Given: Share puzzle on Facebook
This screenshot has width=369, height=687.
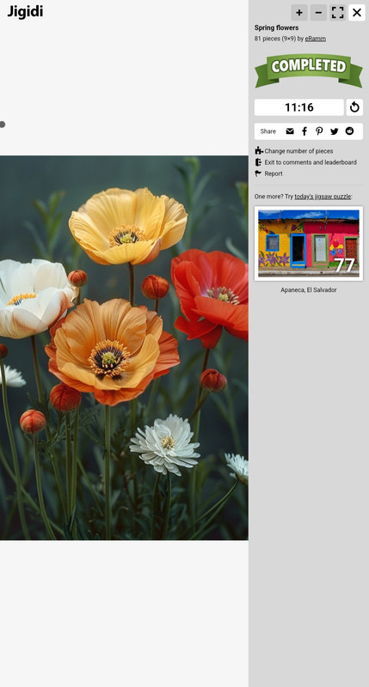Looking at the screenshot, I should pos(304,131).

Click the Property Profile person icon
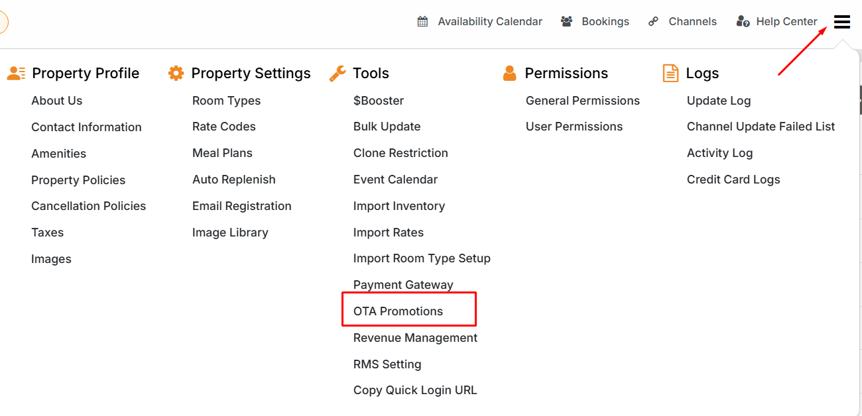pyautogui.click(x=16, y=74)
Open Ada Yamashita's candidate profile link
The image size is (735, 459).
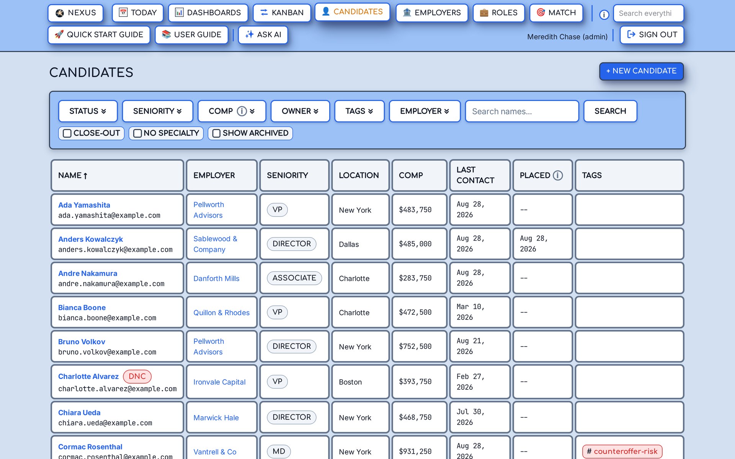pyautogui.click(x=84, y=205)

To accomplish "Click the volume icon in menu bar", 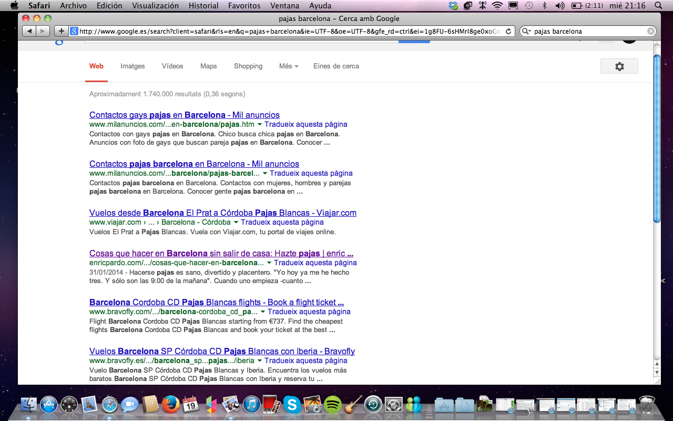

================

## TASK OBJECTIVE
Each line of the data must be transcribed exactly; pictures are not carried over.

## ANSWER FOR THE TASK
Given: Share puzzle on Facebook
This screenshot has width=369, height=687.
Looking at the screenshot, I should pos(304,131).

Click the Property Profile person icon
pyautogui.click(x=16, y=74)
Open Ada Yamashita's candidate profile link
The image size is (735, 459).
pyautogui.click(x=84, y=205)

To accomplish "Click the volume icon in menu bar", 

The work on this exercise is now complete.